*Raw data:*
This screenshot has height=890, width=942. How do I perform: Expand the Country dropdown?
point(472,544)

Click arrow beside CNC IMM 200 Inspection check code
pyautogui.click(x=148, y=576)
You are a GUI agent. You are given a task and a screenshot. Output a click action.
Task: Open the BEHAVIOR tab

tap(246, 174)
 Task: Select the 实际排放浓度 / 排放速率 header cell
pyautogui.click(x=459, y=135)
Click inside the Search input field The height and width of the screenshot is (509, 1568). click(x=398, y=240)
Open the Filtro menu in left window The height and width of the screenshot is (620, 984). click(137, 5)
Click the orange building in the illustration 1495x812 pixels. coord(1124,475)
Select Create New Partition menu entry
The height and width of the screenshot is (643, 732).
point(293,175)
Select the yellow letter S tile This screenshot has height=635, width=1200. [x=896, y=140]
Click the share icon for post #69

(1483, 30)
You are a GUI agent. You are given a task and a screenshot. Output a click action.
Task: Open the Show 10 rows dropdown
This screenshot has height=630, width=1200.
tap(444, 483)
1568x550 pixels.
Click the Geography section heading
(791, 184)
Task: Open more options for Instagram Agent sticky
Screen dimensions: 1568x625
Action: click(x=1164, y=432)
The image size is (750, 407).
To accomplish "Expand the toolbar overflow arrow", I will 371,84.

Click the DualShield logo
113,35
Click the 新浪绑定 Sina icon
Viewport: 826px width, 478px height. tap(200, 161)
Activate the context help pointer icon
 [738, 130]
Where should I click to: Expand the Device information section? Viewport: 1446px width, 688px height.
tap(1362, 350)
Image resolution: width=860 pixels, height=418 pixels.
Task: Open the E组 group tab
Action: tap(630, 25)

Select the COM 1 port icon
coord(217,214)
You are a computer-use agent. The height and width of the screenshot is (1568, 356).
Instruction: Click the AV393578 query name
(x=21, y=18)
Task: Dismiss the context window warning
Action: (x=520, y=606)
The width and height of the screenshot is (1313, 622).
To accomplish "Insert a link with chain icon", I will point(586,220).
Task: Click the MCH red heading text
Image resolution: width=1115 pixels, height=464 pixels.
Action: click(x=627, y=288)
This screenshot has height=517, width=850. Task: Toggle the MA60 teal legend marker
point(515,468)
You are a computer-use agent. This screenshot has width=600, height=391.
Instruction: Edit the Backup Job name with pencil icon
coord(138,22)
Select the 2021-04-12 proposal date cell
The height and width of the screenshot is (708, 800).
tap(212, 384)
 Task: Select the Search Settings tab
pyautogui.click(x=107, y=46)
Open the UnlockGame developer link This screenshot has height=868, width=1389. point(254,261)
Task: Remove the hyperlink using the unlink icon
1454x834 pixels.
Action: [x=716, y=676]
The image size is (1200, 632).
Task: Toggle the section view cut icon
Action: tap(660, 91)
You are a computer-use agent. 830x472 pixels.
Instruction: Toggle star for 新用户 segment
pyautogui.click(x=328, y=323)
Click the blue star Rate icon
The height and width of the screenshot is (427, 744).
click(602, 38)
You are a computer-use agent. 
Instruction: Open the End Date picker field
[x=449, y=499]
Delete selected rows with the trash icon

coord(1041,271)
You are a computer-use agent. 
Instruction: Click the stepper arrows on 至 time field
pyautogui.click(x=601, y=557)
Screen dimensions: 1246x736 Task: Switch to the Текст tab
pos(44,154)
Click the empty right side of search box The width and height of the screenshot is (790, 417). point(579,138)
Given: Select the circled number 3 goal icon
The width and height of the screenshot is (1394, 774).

*Work to be completed:* Return every line of the listing that has the word "accomplish" in it.

*Result below:*
To accomplish "Expand the toolbar overflow arrow", I will 371,84.
To accomplish "Insert a link with chain icon", I will point(586,220).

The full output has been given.